As expected, I started out last week by trying to speed up the process of generating text based on larger batches of random vectors and optimize how it was done. It went very successfully, outside of having to run the objective function separately for each sentence. This did speed up the process somewhat, letting there be more iterations, and despite my best hopes, it didn’t help the quality at all. Eventually, I decided to compare how the objective function (which gives a number that demonstrates how “good” a sentence is) rated a terrible generated sentence (generally it would pick a common word, such as “and” or “with”, and repeat it the entire time) versus a preexisting sentence. Unfortunately, it rated the bad sentences extremely well- if I had to guess, it gauges how probable each word is and scores very common words low. This helped explain why all of the sentences were terrible, even if they were noise for an embedded sentence- the objective function itself was flawed.
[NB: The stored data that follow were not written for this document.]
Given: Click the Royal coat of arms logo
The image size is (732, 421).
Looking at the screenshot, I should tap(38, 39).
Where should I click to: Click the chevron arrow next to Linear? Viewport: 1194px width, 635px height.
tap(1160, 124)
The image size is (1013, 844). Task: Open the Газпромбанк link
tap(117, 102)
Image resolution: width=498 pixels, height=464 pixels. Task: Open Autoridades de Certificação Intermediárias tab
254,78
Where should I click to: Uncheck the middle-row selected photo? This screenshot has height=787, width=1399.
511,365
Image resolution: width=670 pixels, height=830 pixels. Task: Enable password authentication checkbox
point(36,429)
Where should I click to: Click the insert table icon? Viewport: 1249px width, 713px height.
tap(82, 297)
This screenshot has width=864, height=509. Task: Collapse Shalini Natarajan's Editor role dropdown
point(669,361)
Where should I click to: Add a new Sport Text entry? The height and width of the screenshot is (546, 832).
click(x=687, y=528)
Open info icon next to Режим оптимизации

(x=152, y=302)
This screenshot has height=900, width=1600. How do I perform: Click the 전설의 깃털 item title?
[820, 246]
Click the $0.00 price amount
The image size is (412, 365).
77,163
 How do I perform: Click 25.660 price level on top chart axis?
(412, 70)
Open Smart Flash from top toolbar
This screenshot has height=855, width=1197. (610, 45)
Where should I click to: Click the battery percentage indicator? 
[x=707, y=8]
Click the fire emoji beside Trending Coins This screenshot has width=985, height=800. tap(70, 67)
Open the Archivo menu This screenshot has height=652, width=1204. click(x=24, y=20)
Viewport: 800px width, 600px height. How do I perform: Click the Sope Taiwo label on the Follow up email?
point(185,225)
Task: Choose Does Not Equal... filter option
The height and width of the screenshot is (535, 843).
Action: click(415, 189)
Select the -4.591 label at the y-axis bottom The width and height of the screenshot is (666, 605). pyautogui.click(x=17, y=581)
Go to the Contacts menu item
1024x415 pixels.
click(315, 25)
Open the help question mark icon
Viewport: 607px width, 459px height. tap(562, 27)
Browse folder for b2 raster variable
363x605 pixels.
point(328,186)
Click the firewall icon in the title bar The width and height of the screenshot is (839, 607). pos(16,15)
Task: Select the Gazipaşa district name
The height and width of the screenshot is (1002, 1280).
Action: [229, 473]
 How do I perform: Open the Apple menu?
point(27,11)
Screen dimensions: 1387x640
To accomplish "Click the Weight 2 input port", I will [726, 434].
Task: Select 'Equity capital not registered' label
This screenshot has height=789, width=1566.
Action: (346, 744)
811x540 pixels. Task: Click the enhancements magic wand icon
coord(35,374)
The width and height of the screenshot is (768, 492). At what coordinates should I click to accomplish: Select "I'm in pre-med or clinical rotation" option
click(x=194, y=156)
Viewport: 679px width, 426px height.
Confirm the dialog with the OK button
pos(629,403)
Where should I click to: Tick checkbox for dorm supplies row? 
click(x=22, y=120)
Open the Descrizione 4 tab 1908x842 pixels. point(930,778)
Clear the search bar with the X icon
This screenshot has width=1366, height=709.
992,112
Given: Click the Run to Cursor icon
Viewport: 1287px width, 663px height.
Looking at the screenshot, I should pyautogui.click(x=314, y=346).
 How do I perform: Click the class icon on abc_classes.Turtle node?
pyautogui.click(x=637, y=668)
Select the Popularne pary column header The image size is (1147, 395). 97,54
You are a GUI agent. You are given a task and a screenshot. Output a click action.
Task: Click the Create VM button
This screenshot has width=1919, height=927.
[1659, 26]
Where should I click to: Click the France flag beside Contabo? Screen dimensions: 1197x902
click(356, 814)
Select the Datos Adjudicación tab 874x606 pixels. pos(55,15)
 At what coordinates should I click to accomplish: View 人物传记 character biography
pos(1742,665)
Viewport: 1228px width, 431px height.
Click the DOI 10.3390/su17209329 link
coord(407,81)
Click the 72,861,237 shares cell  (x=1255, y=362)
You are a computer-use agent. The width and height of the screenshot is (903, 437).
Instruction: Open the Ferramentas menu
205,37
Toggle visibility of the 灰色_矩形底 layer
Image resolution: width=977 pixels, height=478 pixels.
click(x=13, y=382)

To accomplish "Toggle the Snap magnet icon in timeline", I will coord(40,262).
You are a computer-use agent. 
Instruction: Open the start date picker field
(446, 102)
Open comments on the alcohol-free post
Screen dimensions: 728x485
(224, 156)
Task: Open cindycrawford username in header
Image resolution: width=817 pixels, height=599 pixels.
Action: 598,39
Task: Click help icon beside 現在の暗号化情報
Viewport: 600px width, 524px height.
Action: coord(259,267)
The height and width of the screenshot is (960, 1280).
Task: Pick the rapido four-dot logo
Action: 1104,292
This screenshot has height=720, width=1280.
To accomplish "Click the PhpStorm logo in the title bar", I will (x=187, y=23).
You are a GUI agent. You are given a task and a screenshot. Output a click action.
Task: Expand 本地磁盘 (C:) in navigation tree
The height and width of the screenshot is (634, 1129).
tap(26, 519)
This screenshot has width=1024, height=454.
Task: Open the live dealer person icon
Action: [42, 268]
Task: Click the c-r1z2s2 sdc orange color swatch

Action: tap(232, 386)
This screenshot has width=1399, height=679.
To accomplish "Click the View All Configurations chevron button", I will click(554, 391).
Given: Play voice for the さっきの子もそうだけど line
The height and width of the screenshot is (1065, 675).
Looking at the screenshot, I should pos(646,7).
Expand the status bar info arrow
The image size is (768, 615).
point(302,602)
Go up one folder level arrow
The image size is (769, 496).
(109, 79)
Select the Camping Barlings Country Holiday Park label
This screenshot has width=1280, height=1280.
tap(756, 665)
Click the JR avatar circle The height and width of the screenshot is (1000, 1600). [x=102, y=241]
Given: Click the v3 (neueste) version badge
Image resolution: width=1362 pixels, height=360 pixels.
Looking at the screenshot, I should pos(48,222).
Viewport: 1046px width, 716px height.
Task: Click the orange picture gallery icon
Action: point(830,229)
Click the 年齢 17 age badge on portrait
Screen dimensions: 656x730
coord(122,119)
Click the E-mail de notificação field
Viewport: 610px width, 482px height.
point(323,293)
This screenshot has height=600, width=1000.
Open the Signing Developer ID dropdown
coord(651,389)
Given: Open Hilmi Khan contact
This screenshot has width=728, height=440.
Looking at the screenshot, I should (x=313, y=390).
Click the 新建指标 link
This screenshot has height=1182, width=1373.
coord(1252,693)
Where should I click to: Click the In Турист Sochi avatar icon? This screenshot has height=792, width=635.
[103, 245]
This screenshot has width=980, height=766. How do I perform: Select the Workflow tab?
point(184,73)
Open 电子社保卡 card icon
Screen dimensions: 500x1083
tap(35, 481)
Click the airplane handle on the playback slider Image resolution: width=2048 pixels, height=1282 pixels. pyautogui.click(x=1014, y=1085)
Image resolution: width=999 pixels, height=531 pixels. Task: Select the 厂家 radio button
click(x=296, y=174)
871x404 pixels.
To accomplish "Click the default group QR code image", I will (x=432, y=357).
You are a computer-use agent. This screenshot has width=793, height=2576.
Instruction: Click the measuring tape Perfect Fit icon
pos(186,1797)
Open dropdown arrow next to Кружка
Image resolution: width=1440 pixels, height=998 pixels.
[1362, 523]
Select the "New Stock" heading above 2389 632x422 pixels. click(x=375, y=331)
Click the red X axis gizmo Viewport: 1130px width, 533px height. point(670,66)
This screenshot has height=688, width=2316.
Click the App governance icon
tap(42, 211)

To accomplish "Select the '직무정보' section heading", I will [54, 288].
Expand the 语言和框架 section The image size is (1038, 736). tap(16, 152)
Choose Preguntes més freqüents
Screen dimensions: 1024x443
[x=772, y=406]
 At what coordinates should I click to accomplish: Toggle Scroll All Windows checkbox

To remedy that, I made a dataset of “good” sentences (the approximately 400,000 sentences in the training set) and “bad” sentences (approximately the same number of sentences generated from random vectors in the dataset similar to the outputs I wanted to avoid). From there, I made my own objective function- essentially a classifier. This classifier has flaws that I need to fix- I forgot to regularize the outputs, so it’s less of a score that can be improved on and more 0 or 1. Even with a flawed classifier, the results so far have been more promising! The sentences generated using the vectors as noise somewhat replicate the sentence now, which is a plus. I think once that’s been tweaked, things should be even better, especially since this can be batched and speeds the process up.
The other thing I’ve been debating is rebuilding the classifier I use for positive or negative sentiment. Right now, it runs on sentence embeddings, which is ok- but given how little information the embeddings seem to contain if they’re entirely random, I decided it might be better to run it on the tokens, which are pregenerated anyway. Giving them more informaton should hopefully increase the reliability of the network on bad sentences. This also would eliminate some time in the long run, since the sentences would not have to be converted into embeddings. Overall, I expect that instituting some changes might increase the reliability of my network.